Im Kampf um den Klimaschutz hat die deutsche Braunkohleindustrie Ende 2016 einen Etappensieg errungen. Es soll kein Ausstiegsdatum geben. In einigen Ländern hat die gezielte Abkehr von der Kohle aber bereits begonnen. Großbritannien will 2025 das letzte Kohlekraftwerk schließen. Kanada, Finnland und Portugal wollen bis 2030 aus der Kohle aussteigen.

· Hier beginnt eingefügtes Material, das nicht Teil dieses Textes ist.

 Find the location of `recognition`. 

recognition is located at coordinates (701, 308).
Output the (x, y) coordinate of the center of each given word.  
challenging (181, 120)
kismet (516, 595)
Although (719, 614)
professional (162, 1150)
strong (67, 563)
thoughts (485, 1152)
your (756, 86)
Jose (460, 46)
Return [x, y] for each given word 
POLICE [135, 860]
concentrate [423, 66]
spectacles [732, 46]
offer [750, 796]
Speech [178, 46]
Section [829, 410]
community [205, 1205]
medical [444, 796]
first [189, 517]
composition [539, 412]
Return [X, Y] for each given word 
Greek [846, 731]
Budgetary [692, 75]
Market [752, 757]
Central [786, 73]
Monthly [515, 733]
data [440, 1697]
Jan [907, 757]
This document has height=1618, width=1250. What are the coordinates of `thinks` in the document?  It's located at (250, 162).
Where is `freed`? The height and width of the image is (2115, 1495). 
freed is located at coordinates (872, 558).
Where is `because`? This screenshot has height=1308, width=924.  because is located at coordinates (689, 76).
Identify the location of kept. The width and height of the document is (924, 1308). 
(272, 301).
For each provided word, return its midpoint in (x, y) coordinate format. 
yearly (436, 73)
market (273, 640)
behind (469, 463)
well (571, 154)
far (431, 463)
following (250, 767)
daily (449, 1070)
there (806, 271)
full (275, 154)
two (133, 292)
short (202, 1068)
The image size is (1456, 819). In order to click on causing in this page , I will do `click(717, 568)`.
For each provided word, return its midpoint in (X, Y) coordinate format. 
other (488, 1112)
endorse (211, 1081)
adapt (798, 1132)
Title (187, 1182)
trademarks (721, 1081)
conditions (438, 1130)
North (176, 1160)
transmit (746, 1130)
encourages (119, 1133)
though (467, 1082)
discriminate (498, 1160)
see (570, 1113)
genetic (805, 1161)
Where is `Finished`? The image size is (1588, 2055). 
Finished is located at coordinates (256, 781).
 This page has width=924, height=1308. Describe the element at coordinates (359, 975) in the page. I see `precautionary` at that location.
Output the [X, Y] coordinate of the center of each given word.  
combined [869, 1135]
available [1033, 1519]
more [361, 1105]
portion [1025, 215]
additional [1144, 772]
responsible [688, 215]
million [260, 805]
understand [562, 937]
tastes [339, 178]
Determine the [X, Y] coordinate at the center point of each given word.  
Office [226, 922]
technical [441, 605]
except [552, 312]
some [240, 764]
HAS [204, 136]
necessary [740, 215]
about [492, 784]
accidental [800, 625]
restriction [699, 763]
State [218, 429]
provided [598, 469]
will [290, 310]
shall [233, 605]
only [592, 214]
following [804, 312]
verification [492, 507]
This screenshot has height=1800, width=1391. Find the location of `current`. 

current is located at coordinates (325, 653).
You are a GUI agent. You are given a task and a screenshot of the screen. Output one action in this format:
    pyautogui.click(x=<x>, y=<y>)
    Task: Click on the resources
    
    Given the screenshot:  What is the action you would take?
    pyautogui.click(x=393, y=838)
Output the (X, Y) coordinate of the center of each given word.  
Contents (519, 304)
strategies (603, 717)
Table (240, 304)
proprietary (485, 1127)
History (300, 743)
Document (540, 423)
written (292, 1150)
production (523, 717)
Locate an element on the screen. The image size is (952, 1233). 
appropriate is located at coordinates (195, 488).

Die dramatischste Wende gegen die Kohle hat aber ausgerechnet in China begonnen. Das Land erlebt seit Jahren einen - auch industriepolitisch motivierten - Boom der Wind- und Solarindustrie. Die Kapazität der Windenergie wuchs 2016 auf 149 Gigawatt (GW); das entspricht, bei entsprechenden Windverhältnissen, ebenso vielen Großkraftwerken. Die Kapazität für Solarstrom wuchs ähnlich rasant auf nunmehr 77 GW. Und nun also die Kohle.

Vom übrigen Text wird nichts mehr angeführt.